Florida Sunshine Red Pepper Corn Chowder - Standard Recipe
You Will Need
- Florida Sunshine Red Pepper Corn Chowder Mix
- 4 cups chicken or vegetable broth (32 oz.)
- 1 cup heavy cream or half & half (8 oz.)
- Recommended option: add 2 cups of peeled shrimp or cooked shredded chicken (8-12 oz.)
Here's What You Do
- In a 3 or 4-quart pot, bring broth to a boil. Reduce heat and stir in soup mix.
- Return to a simmer, cover and cook for 15 minutes.
- Add heavy cream or half & half and seafood or chicken, if desired (add 1 cup broth or water if too thick). Continue cooking, uncovered, on low for 10 minutes.
- Turn off heat and let stand 5 minutes and serve!
Got leftovers? Learn how to cool, store, and reheat soup safely in our guide to soup storage and food safety.
Cooking & Nutrition Tips
Use the tips below to customize nutrition, boost flavor, or stretch the soup to fit your needs.
Reducing Sodium?
All of our mixes contain no added salt, only what occurs naturally in the ingredients. To further reduce sodium, use a low-sodium broth, bone broth, or stock. Organic broths often contain less sodium, and homemade broth/stock gives you the most control.
Boosting Protein?
For added protein, stir in one can of your favorite beans, such as black beans, chickpeas, or navy beans, or add chicken breast or a plant-based protein option.
Cutting Calories/Fat?
For a creamy texture without heavy cream, purée one can of no-salt-added corn kernels and use in place of cream.
Alternatively, mix ½ cup plain instant potato flakes with ½ cup nonfat milk for a rich, thick consistency.
More Veggies?
Add 1 cup diced potato and/or cauliflower with the soup mix.
During the final 10 minutes of cooking, stir in 1 cup diced red pepper and/or 1 cup diced celery.
Interested in whole grains or extra fiber?
To add whole grains, stir in ½ cup quick-cooking brown rice or whole grain quinoa along with 1 cup water when adding the soup mix.
Looking for Mediterranean-Inspired additions?
Add 12 ounces of shrimp, scallops, or salmon during the final 10 minutes of cooking.
Cooking Methods
Slow Cooker
We do not recommend using a slow cooker due to the short cooking time on the stovetop.
Pressure Cooker
We do not recommend using a pressure cooker due to the short cooking time on the stovetop.
Dietary Adaptations
These mixes are flexible by design. Use the adaptations below to meet your dietary needs or cooking preferences.
Vegan
So simple and with a kick of heat
You Will Also Need:
- 4 cups vegetable broth (32 oz.)
- 1 medium potato, peeled & diced into cubes.

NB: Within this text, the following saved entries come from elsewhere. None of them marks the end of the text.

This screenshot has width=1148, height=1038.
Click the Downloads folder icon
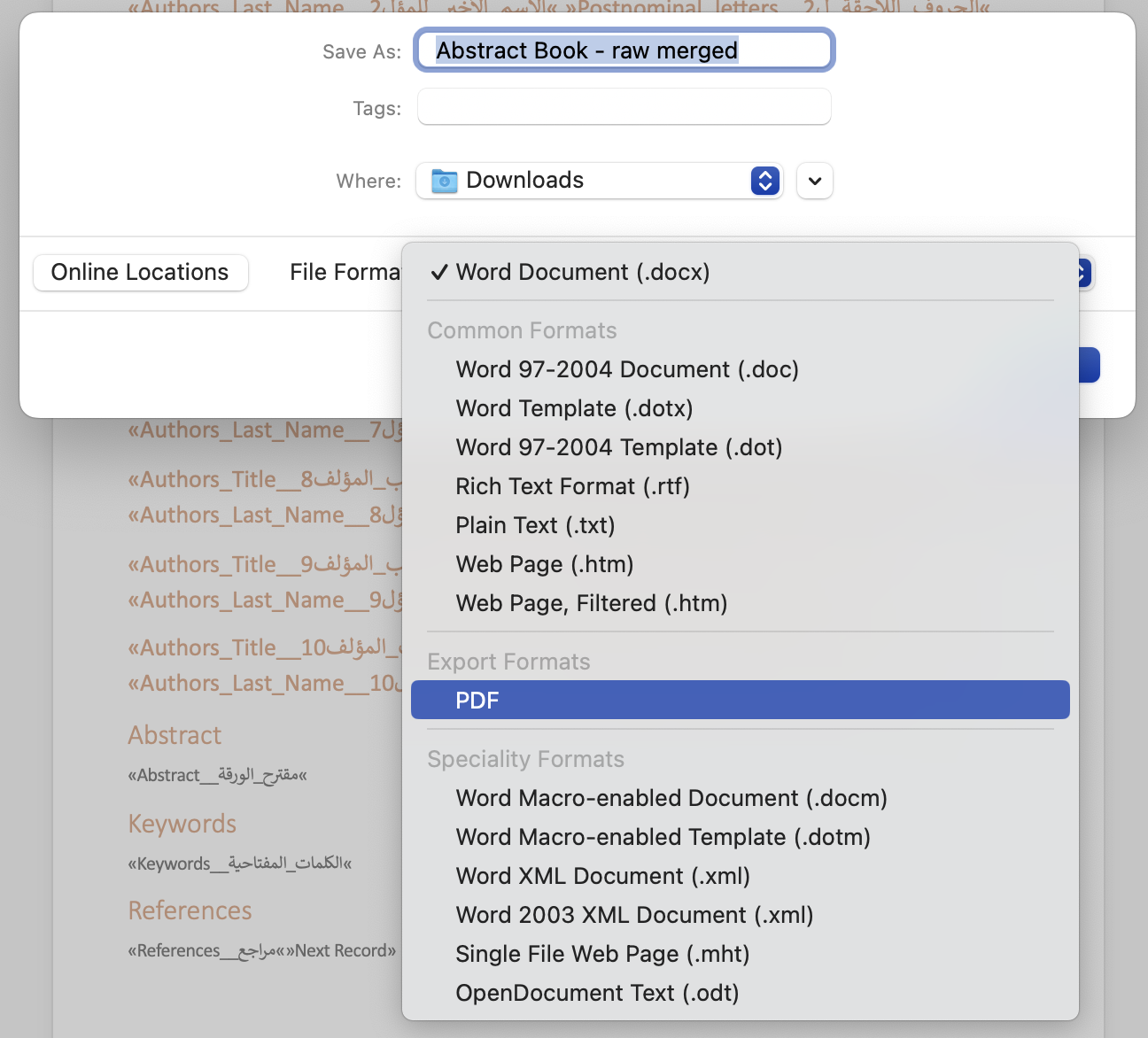(x=445, y=182)
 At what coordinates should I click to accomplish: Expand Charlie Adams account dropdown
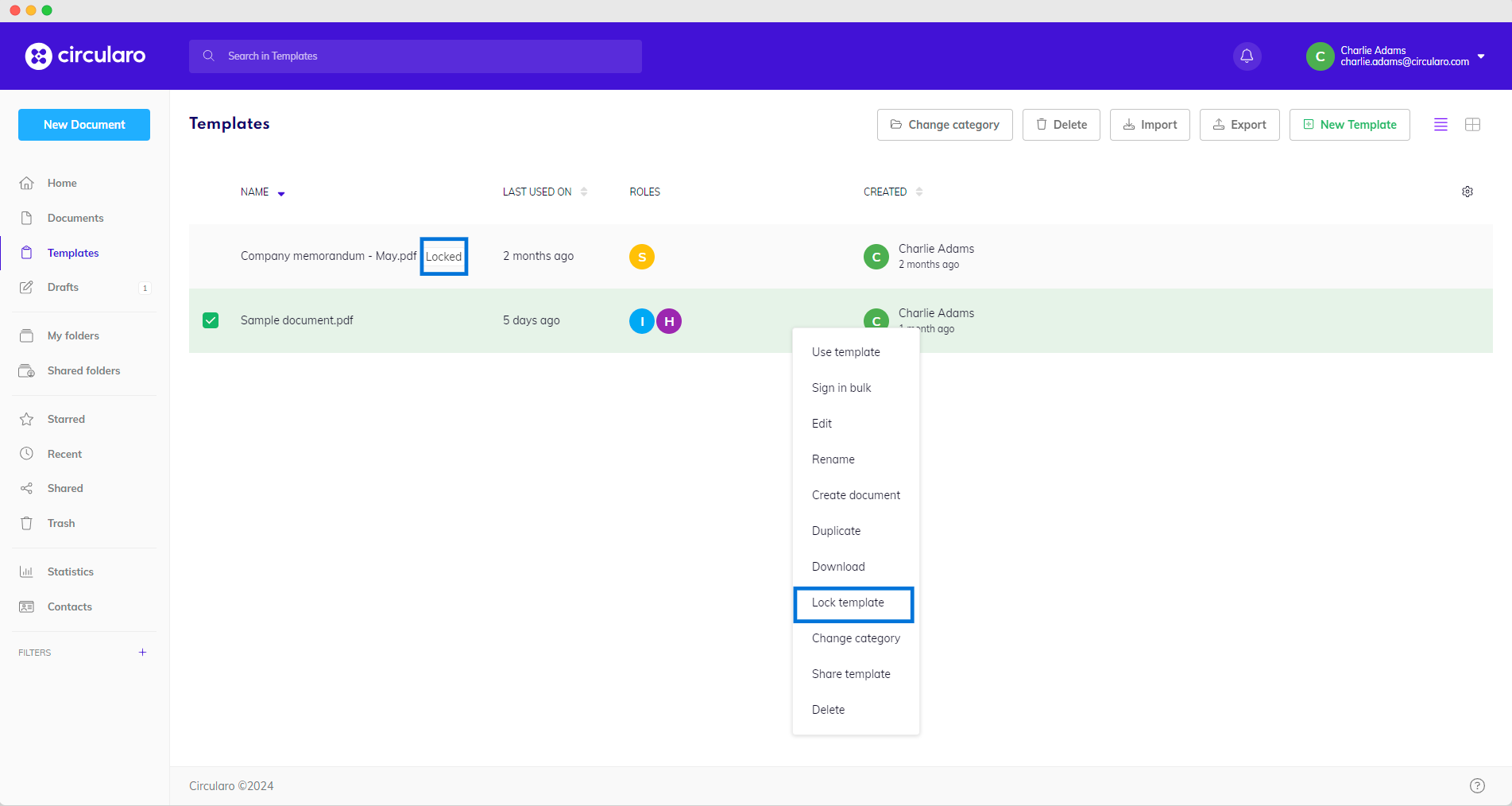pos(1480,56)
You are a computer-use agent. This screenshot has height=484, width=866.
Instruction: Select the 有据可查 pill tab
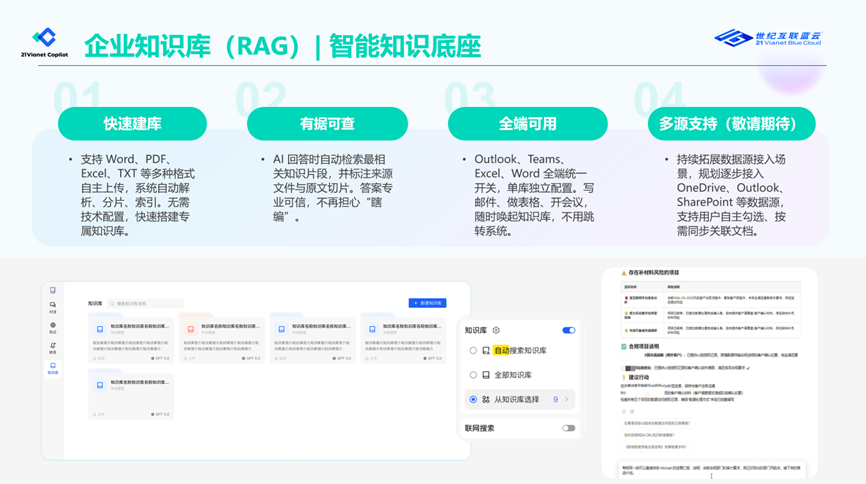click(x=327, y=124)
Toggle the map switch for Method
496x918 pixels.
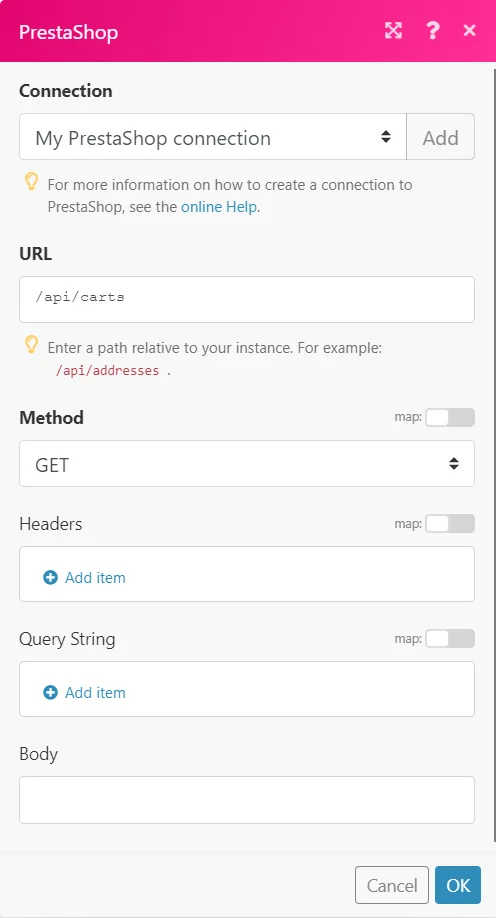point(450,417)
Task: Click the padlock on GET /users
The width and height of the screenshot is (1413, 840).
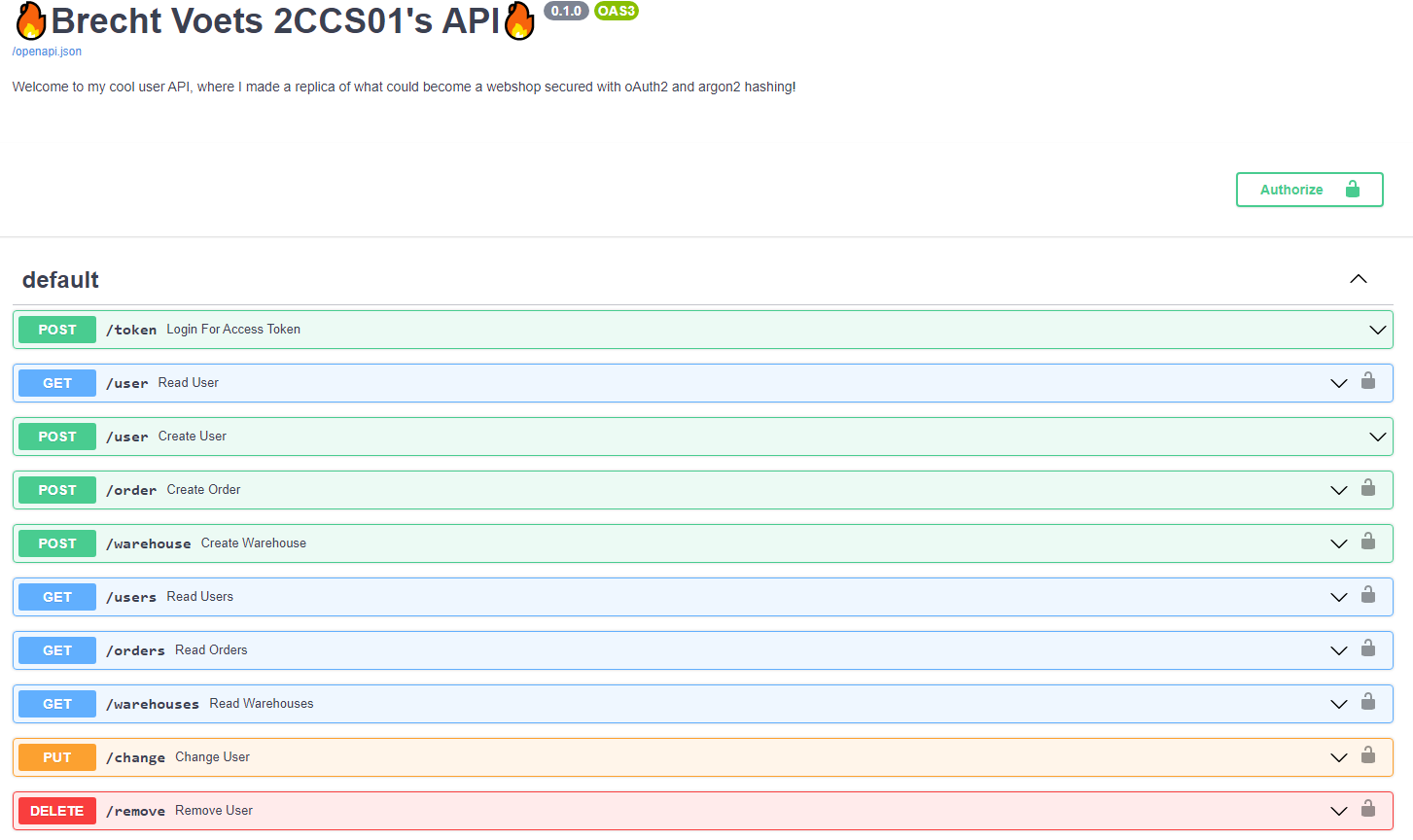Action: 1368,596
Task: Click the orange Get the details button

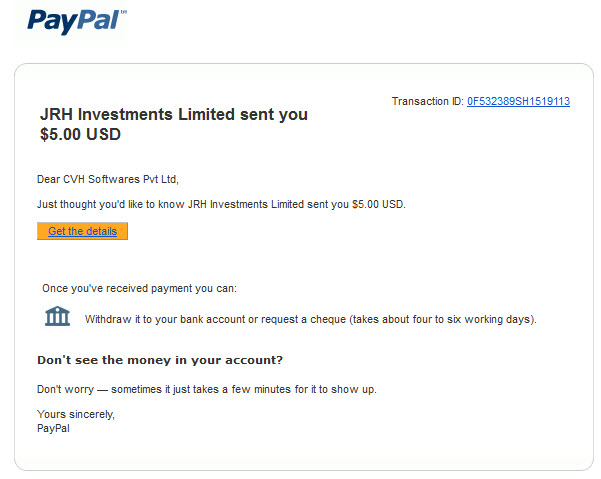Action: pos(82,231)
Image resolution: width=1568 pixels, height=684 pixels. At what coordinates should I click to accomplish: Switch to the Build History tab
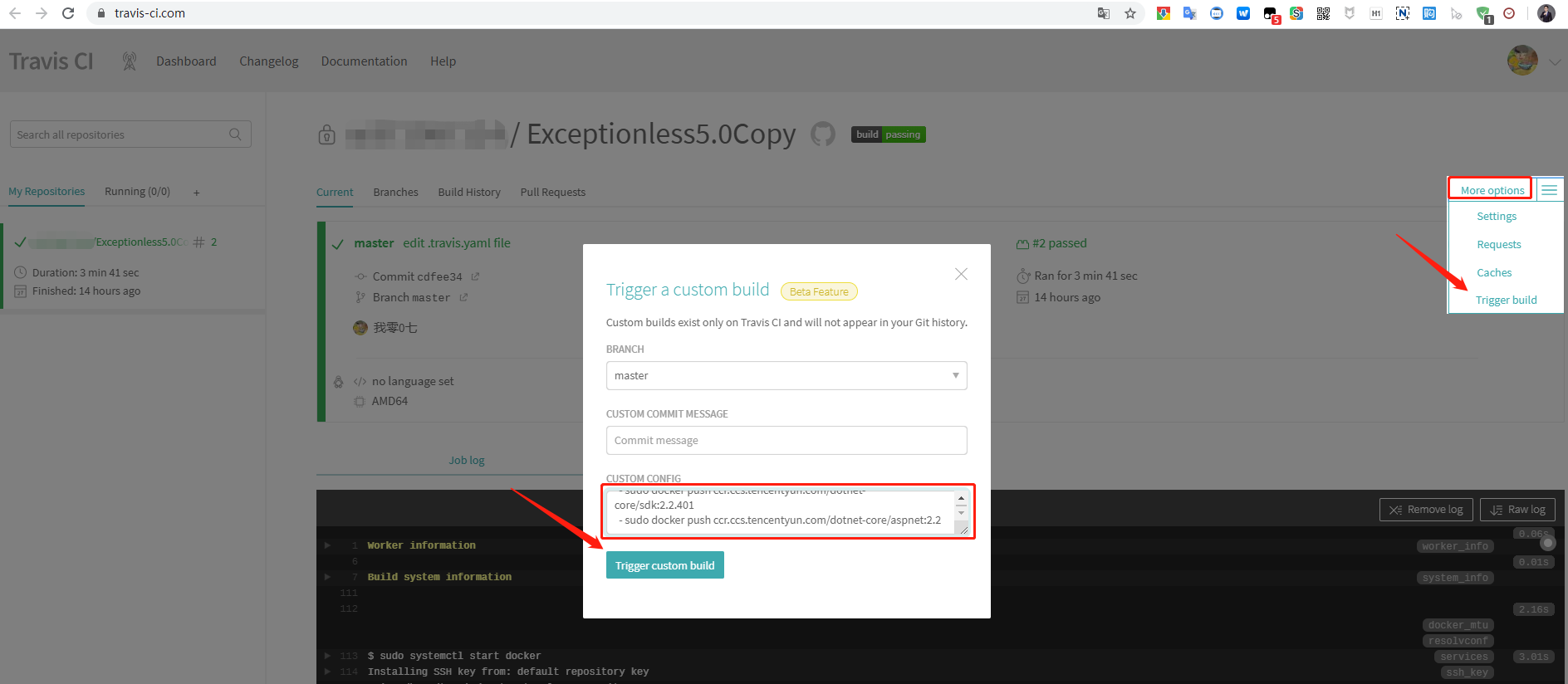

- 1 cup Oat milk, or other non-dairy milk. (8 oz.)
Note: some of our vegetarian customers like to add a can of cream style corn for extra sweetness and thickening
Here’s What You Do:
- In a 3 or 4-quart pot, bring broth to a boil. Reduce heat and stir in soup mix and potato.
- Return to a simmer, cover and cook for 20 minutes.
- If desire extra thickening, use hand immersion blender or mixer and puree soup 1-2 minutes.
- Add oat milk or non-dairy milk substitute, continue cooking, on low for 10 minutes.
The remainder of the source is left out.